## The exercise
Rewrite the material below, swapping each "particular element" for "specific element" and leaving everything else unchanged.

## Input records

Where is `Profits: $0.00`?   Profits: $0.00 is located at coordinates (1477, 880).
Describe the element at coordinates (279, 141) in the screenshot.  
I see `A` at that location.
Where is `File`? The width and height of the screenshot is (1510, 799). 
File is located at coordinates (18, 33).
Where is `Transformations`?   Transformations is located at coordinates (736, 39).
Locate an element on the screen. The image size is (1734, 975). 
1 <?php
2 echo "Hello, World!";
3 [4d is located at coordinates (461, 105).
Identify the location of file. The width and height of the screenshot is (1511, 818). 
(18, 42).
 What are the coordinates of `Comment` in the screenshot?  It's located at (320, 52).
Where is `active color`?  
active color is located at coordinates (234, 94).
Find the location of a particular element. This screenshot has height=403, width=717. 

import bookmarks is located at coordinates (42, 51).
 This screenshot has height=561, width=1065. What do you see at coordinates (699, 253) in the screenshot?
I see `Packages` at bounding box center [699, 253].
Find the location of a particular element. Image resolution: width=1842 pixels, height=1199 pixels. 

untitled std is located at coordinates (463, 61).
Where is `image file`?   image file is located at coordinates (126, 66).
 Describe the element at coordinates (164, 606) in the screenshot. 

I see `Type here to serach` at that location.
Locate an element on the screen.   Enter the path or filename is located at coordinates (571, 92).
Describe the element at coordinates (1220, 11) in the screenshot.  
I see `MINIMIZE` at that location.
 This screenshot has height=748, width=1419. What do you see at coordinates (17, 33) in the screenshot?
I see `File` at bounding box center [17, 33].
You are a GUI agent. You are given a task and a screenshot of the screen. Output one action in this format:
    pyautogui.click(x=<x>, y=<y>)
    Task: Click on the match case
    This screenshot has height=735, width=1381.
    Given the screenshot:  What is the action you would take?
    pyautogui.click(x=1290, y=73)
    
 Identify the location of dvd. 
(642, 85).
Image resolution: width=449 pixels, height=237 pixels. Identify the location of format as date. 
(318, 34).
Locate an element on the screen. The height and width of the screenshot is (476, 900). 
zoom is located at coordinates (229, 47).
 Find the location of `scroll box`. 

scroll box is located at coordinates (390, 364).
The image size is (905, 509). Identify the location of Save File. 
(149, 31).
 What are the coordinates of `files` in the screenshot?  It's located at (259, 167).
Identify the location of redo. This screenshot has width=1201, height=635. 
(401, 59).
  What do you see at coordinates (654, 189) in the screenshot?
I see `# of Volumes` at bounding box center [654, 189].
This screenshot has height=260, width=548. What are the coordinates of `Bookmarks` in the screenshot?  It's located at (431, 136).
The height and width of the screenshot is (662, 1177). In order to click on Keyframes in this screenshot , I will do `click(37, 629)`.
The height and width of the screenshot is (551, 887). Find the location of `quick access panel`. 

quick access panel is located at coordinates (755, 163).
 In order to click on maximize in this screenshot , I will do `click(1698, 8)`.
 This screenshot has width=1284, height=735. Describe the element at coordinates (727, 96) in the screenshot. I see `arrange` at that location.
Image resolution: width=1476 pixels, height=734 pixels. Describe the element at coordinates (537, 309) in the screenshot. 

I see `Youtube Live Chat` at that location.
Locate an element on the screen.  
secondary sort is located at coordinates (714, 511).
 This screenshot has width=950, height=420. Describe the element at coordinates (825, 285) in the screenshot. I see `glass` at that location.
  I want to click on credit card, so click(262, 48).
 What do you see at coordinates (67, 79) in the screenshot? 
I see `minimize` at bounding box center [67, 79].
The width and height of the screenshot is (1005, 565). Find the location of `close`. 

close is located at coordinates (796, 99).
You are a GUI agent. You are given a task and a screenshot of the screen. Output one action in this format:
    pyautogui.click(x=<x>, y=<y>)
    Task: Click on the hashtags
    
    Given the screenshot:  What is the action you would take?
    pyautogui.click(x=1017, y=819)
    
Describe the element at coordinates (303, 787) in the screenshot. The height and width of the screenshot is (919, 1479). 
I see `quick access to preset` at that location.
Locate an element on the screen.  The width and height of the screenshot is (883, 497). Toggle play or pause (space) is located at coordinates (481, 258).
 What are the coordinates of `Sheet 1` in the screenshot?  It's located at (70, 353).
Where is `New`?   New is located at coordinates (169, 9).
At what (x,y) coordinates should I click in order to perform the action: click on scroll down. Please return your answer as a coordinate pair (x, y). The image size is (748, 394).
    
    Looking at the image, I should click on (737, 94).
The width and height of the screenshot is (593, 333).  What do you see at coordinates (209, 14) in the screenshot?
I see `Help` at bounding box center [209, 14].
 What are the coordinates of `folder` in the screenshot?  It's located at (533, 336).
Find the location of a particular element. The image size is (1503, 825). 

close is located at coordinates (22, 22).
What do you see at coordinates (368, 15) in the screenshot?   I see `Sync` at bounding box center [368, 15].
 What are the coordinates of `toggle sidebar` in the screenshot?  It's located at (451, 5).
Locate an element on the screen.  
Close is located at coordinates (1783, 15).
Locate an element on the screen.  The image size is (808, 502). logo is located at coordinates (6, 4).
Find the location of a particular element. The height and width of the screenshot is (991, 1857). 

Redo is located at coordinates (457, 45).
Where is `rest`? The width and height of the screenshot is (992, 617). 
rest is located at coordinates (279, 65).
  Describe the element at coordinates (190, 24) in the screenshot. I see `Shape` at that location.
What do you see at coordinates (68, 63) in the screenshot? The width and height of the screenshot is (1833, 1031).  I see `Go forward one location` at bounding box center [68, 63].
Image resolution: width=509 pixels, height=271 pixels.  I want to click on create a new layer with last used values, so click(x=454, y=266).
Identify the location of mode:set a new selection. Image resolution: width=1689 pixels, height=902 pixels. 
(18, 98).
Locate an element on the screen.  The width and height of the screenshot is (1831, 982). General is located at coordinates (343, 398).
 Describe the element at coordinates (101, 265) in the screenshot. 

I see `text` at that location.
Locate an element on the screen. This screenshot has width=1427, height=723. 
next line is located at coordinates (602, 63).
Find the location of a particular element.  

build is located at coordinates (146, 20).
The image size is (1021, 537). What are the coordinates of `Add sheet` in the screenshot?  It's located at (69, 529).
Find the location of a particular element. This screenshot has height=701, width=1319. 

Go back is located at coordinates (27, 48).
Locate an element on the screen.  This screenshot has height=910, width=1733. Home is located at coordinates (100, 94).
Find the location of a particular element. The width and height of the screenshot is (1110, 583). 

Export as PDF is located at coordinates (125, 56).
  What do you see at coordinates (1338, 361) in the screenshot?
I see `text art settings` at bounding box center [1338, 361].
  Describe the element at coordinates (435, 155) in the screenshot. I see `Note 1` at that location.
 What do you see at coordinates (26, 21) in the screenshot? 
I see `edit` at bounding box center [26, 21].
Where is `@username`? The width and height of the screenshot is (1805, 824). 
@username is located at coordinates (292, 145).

## The response
Where is `Profits: $0.00`?   Profits: $0.00 is located at coordinates (1477, 880).
Describe the element at coordinates (279, 141) in the screenshot.  
I see `A` at that location.
Where is `File`? The width and height of the screenshot is (1510, 799). 
File is located at coordinates (18, 33).
Where is `Transformations`?   Transformations is located at coordinates (736, 39).
Locate an element on the screen. The image size is (1734, 975). 
1 <?php
2 echo "Hello, World!";
3 [4d is located at coordinates (461, 105).
Identify the location of file. The width and height of the screenshot is (1511, 818). 
(18, 42).
 What are the coordinates of `Comment` in the screenshot?  It's located at (320, 52).
Where is `active color`?  
active color is located at coordinates (234, 94).
Find the location of a specific element. This screenshot has height=403, width=717. 

import bookmarks is located at coordinates (42, 51).
 This screenshot has height=561, width=1065. What do you see at coordinates (699, 253) in the screenshot?
I see `Packages` at bounding box center [699, 253].
Find the location of a specific element. Image resolution: width=1842 pixels, height=1199 pixels. 

untitled std is located at coordinates (463, 61).
Where is `image file`?   image file is located at coordinates (126, 66).
 Describe the element at coordinates (164, 606) in the screenshot. 

I see `Type here to serach` at that location.
Locate an element on the screen.   Enter the path or filename is located at coordinates (571, 92).
Describe the element at coordinates (1220, 11) in the screenshot.  
I see `MINIMIZE` at that location.
 This screenshot has height=748, width=1419. What do you see at coordinates (17, 33) in the screenshot?
I see `File` at bounding box center [17, 33].
You are a GUI agent. You are given a task and a screenshot of the screen. Output one action in this format:
    pyautogui.click(x=<x>, y=<y>)
    Task: Click on the match case
    This screenshot has height=735, width=1381.
    Given the screenshot:  What is the action you would take?
    pyautogui.click(x=1290, y=73)
    
 Identify the location of dvd. 
(642, 85).
Image resolution: width=449 pixels, height=237 pixels. Identify the location of format as date. 
(318, 34).
Locate an element on the screen. The height and width of the screenshot is (476, 900). 
zoom is located at coordinates (229, 47).
 Find the location of `scroll box`. 

scroll box is located at coordinates (390, 364).
The image size is (905, 509). Identify the location of Save File. 
(149, 31).
 What are the coordinates of `files` in the screenshot?  It's located at (259, 167).
Identify the location of redo. This screenshot has width=1201, height=635. 
(401, 59).
  What do you see at coordinates (654, 189) in the screenshot?
I see `# of Volumes` at bounding box center [654, 189].
This screenshot has height=260, width=548. What are the coordinates of `Bookmarks` in the screenshot?  It's located at (431, 136).
The height and width of the screenshot is (662, 1177). In order to click on Keyframes in this screenshot , I will do `click(37, 629)`.
The height and width of the screenshot is (551, 887). Find the location of `quick access panel`. 

quick access panel is located at coordinates (755, 163).
 In order to click on maximize in this screenshot , I will do `click(1698, 8)`.
 This screenshot has width=1284, height=735. Describe the element at coordinates (727, 96) in the screenshot. I see `arrange` at that location.
Image resolution: width=1476 pixels, height=734 pixels. Describe the element at coordinates (537, 309) in the screenshot. 

I see `Youtube Live Chat` at that location.
Locate an element on the screen.  
secondary sort is located at coordinates (714, 511).
 This screenshot has width=950, height=420. Describe the element at coordinates (825, 285) in the screenshot. I see `glass` at that location.
  I want to click on credit card, so click(262, 48).
 What do you see at coordinates (67, 79) in the screenshot? 
I see `minimize` at bounding box center [67, 79].
The width and height of the screenshot is (1005, 565). Find the location of `close`. 

close is located at coordinates (796, 99).
You are a GUI agent. You are given a task and a screenshot of the screen. Output one action in this format:
    pyautogui.click(x=<x>, y=<y>)
    Task: Click on the hashtags
    
    Given the screenshot:  What is the action you would take?
    pyautogui.click(x=1017, y=819)
    
Describe the element at coordinates (303, 787) in the screenshot. The height and width of the screenshot is (919, 1479). 
I see `quick access to preset` at that location.
Locate an element on the screen.  The width and height of the screenshot is (883, 497). Toggle play or pause (space) is located at coordinates (481, 258).
 What are the coordinates of `Sheet 1` in the screenshot?  It's located at (70, 353).
Where is `New`?   New is located at coordinates (169, 9).
At what (x,y) coordinates should I click in order to perform the action: click on scroll down. Please return your answer as a coordinate pair (x, y). The image size is (748, 394).
    
    Looking at the image, I should click on (737, 94).
The width and height of the screenshot is (593, 333).  What do you see at coordinates (209, 14) in the screenshot?
I see `Help` at bounding box center [209, 14].
 What are the coordinates of `folder` in the screenshot?  It's located at (533, 336).
Find the location of a specific element. The image size is (1503, 825). 

close is located at coordinates (22, 22).
What do you see at coordinates (368, 15) in the screenshot?   I see `Sync` at bounding box center [368, 15].
 What are the coordinates of `toggle sidebar` in the screenshot?  It's located at (451, 5).
Locate an element on the screen.  
Close is located at coordinates (1783, 15).
Locate an element on the screen.  The image size is (808, 502). logo is located at coordinates (6, 4).
Find the location of a specific element. The height and width of the screenshot is (991, 1857). 

Redo is located at coordinates (457, 45).
Where is `rest`? The width and height of the screenshot is (992, 617). 
rest is located at coordinates (279, 65).
  Describe the element at coordinates (190, 24) in the screenshot. I see `Shape` at that location.
What do you see at coordinates (68, 63) in the screenshot? The width and height of the screenshot is (1833, 1031).  I see `Go forward one location` at bounding box center [68, 63].
Image resolution: width=509 pixels, height=271 pixels.  I want to click on create a new layer with last used values, so click(x=454, y=266).
Identify the location of mode:set a new selection. Image resolution: width=1689 pixels, height=902 pixels. 
(18, 98).
Locate an element on the screen.  The width and height of the screenshot is (1831, 982). General is located at coordinates (343, 398).
 Describe the element at coordinates (101, 265) in the screenshot. 

I see `text` at that location.
Locate an element on the screen. This screenshot has width=1427, height=723. 
next line is located at coordinates (602, 63).
Find the location of a specific element.  

build is located at coordinates (146, 20).
The image size is (1021, 537). What are the coordinates of `Add sheet` in the screenshot?  It's located at (69, 529).
Find the location of a specific element. This screenshot has height=701, width=1319. 

Go back is located at coordinates (27, 48).
Locate an element on the screen.  This screenshot has height=910, width=1733. Home is located at coordinates (100, 94).
Find the location of a specific element. The width and height of the screenshot is (1110, 583). 

Export as PDF is located at coordinates (125, 56).
  What do you see at coordinates (1338, 361) in the screenshot?
I see `text art settings` at bounding box center [1338, 361].
  Describe the element at coordinates (435, 155) in the screenshot. I see `Note 1` at that location.
 What do you see at coordinates (26, 21) in the screenshot? 
I see `edit` at bounding box center [26, 21].
Where is `@username`? The width and height of the screenshot is (1805, 824). 
@username is located at coordinates (292, 145).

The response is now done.